Good educational performance is an important asset in accessing sport scholarships. Universities demand some basic requirements from overseas students and schools must assist coaches and clubs in encouraging athletes to focus on earning scholarships through the happy blend of academic and sport performance.
 
The club
Clubs and teams involved in sport do not always seem to give due consideration to the role of academic education in the life of the athlete. It is this phenomenon that has led to the extensive research that has been undertaken in the recent past to address what is today considered the career pathway of the athlete. There is, after all, life after one’s sporting career is over. Athletes must prepare themselves for retirement from sport and the continuation of life.

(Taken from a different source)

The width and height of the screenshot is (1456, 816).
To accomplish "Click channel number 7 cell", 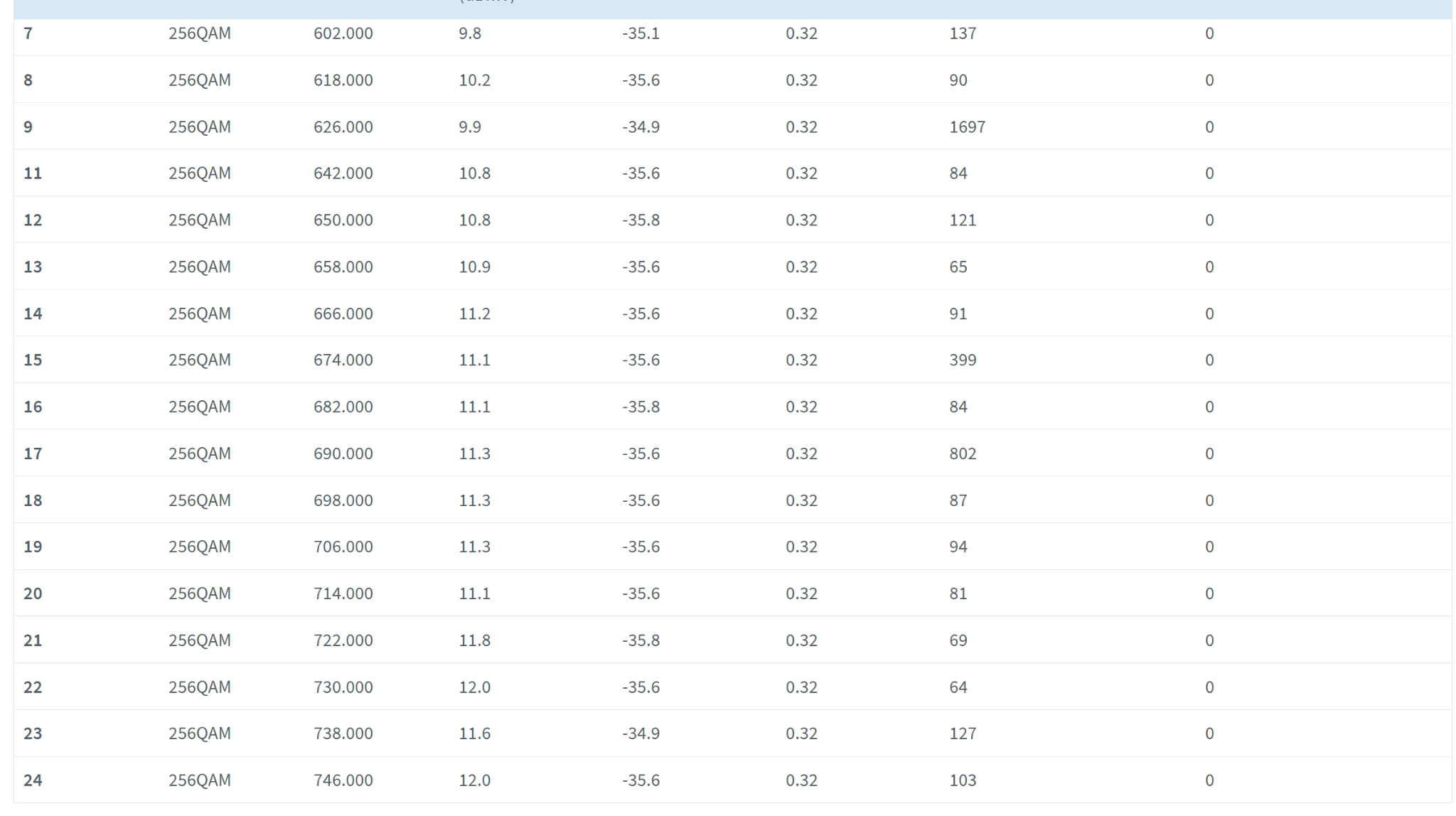I will tap(28, 33).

While the club is desirous of getting athletes to perform better with consistency it is also imperative that they guide the athlete through an understanding of and appreciation for their personal development.
We have had the spectre here in St Vincent and the Grenadines of an outstanding student athlete who, having attained nine subjects at CXC was encouraged to return to secondary school rather than move on to tertiary level education. It appears that the main purpose was not due consideration of the best interests of the athlete but instead, a selfish interest on the part of the coach to have the educational institution benefit from sporting success utilising the talent of the individual. There is much that is morally wrong with that kind of behaviour. The coach may well have been seeking to impose the practice and culture of another society on our own.
The athlete, blessed with both sporting talent and a sound academic base, is the one to have suffered and has as yet been unable to access an athletic scholarship.
Coaches are sometimes so anxious to build their own public images that they forget that the athlete sin their charge have parents and ambitions to become better persons with a sound balance between their academic and sporting education and development.
While it is true that coaches are an important part in the development of the athlete there must always be a dynamic relationship with parents and teachers relative to the athlete’s potential in different aspects of life.
Too many athletes have lost out on their academic development.
A few athletes will go on to become professional athletes and earn a livelihood in their competitive years enough to allow them to be comfortable with their families for the rest of their lives.
Coaches and agents are increasingly using athletes to enhance their own financial interests. They are in an industry here they can justify receiving the 15% from the athletes’ career earnings each time the latter are successful. Many are keen on identifying the talented athlete and accessing opportunities abroad more for themselves than the best interest of the athletes in their charge.
More interest must be shown in assisting athletes in crafting and pursuing clear career pathways that guarantee their sustainability lone beyond their competitive years.